** What you will do **
Please restate the data exactly, from the first line to the last.

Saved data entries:

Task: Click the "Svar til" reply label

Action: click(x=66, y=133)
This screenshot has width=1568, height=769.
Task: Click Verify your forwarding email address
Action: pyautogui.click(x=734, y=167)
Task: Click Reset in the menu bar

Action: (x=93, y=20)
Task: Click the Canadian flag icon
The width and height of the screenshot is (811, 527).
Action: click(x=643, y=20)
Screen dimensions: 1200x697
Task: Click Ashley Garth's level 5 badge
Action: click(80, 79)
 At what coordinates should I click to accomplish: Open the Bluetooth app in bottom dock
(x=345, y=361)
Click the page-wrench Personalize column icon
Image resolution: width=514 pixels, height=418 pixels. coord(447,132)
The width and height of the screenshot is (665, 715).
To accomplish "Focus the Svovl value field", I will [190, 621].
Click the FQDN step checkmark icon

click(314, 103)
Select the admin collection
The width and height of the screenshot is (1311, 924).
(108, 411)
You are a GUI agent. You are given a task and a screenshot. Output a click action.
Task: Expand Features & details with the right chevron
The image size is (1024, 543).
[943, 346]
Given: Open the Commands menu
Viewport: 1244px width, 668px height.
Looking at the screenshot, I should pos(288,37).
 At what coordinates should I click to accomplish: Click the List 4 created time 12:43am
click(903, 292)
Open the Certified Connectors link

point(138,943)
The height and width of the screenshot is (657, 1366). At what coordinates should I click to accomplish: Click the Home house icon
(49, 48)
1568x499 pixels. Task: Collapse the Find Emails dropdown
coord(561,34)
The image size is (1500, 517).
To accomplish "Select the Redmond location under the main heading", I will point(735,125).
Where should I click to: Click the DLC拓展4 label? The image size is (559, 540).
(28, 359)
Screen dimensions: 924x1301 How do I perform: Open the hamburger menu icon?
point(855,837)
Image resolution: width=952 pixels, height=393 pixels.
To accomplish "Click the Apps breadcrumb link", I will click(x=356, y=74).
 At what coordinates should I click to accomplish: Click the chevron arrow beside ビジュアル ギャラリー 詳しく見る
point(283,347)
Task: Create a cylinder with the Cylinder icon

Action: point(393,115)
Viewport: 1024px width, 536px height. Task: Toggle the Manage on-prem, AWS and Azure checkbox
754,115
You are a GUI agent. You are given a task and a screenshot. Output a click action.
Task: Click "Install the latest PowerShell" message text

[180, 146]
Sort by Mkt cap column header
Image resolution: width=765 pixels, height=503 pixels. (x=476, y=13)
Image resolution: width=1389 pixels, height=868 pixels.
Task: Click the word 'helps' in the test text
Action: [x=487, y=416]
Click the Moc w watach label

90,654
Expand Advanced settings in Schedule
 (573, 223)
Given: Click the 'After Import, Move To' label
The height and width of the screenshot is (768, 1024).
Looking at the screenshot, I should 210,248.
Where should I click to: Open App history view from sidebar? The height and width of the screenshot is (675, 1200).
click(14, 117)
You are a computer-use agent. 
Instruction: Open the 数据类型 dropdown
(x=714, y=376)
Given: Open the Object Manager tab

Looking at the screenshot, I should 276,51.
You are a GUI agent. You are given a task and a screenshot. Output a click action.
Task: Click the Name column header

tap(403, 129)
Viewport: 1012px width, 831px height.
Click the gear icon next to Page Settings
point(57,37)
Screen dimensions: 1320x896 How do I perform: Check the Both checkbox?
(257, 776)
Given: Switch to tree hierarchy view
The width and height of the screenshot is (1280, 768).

** Answer below **
Task: Click the "Svar til" reply label

Action: click(x=66, y=133)
This screenshot has width=1568, height=769.
Task: Click Verify your forwarding email address
Action: pyautogui.click(x=734, y=167)
Task: Click Reset in the menu bar

Action: (x=93, y=20)
Task: Click the Canadian flag icon
The width and height of the screenshot is (811, 527).
Action: click(x=643, y=20)
Screen dimensions: 1200x697
Task: Click Ashley Garth's level 5 badge
Action: click(80, 79)
 At what coordinates should I click to accomplish: Open the Bluetooth app in bottom dock
(x=345, y=361)
Click the page-wrench Personalize column icon
Image resolution: width=514 pixels, height=418 pixels. coord(447,132)
The width and height of the screenshot is (665, 715).
To accomplish "Focus the Svovl value field", I will [190, 621].
Click the FQDN step checkmark icon

click(314, 103)
Select the admin collection
The width and height of the screenshot is (1311, 924).
(108, 411)
You are a GUI agent. You are given a task and a screenshot. Output a click action.
Task: Expand Features & details with the right chevron
The image size is (1024, 543).
[943, 346]
Given: Open the Commands menu
Viewport: 1244px width, 668px height.
Looking at the screenshot, I should pos(288,37).
 At what coordinates should I click to accomplish: Click the List 4 created time 12:43am
click(903, 292)
Open the Certified Connectors link

point(138,943)
The height and width of the screenshot is (657, 1366). At what coordinates should I click to accomplish: Click the Home house icon
(49, 48)
1568x499 pixels. Task: Collapse the Find Emails dropdown
coord(561,34)
The image size is (1500, 517).
To accomplish "Select the Redmond location under the main heading", I will point(735,125).
Where should I click to: Click the DLC拓展4 label? The image size is (559, 540).
(28, 359)
Screen dimensions: 924x1301 How do I perform: Open the hamburger menu icon?
point(855,837)
Image resolution: width=952 pixels, height=393 pixels.
To accomplish "Click the Apps breadcrumb link", I will click(x=356, y=74).
 At what coordinates should I click to accomplish: Click the chevron arrow beside ビジュアル ギャラリー 詳しく見る
point(283,347)
Task: Create a cylinder with the Cylinder icon

Action: point(393,115)
Viewport: 1024px width, 536px height. Task: Toggle the Manage on-prem, AWS and Azure checkbox
754,115
You are a GUI agent. You are given a task and a screenshot. Output a click action.
Task: Click "Install the latest PowerShell" message text

[180, 146]
Sort by Mkt cap column header
Image resolution: width=765 pixels, height=503 pixels. (x=476, y=13)
Image resolution: width=1389 pixels, height=868 pixels.
Task: Click the word 'helps' in the test text
Action: [x=487, y=416]
Click the Moc w watach label

90,654
Expand Advanced settings in Schedule
 (573, 223)
Given: Click the 'After Import, Move To' label
The height and width of the screenshot is (768, 1024).
Looking at the screenshot, I should 210,248.
Where should I click to: Open App history view from sidebar? The height and width of the screenshot is (675, 1200).
click(14, 117)
You are a computer-use agent. 
Instruction: Open the 数据类型 dropdown
(x=714, y=376)
Given: Open the Object Manager tab

Looking at the screenshot, I should 276,51.
You are a GUI agent. You are given a task and a screenshot. Output a click action.
Task: Click the Name column header

tap(403, 129)
Viewport: 1012px width, 831px height.
Click the gear icon next to Page Settings
point(57,37)
Screen dimensions: 1320x896 How do I perform: Check the Both checkbox?
(257, 776)
Given: Switch to tree hierarchy view
The width and height of the screenshot is (1280, 768).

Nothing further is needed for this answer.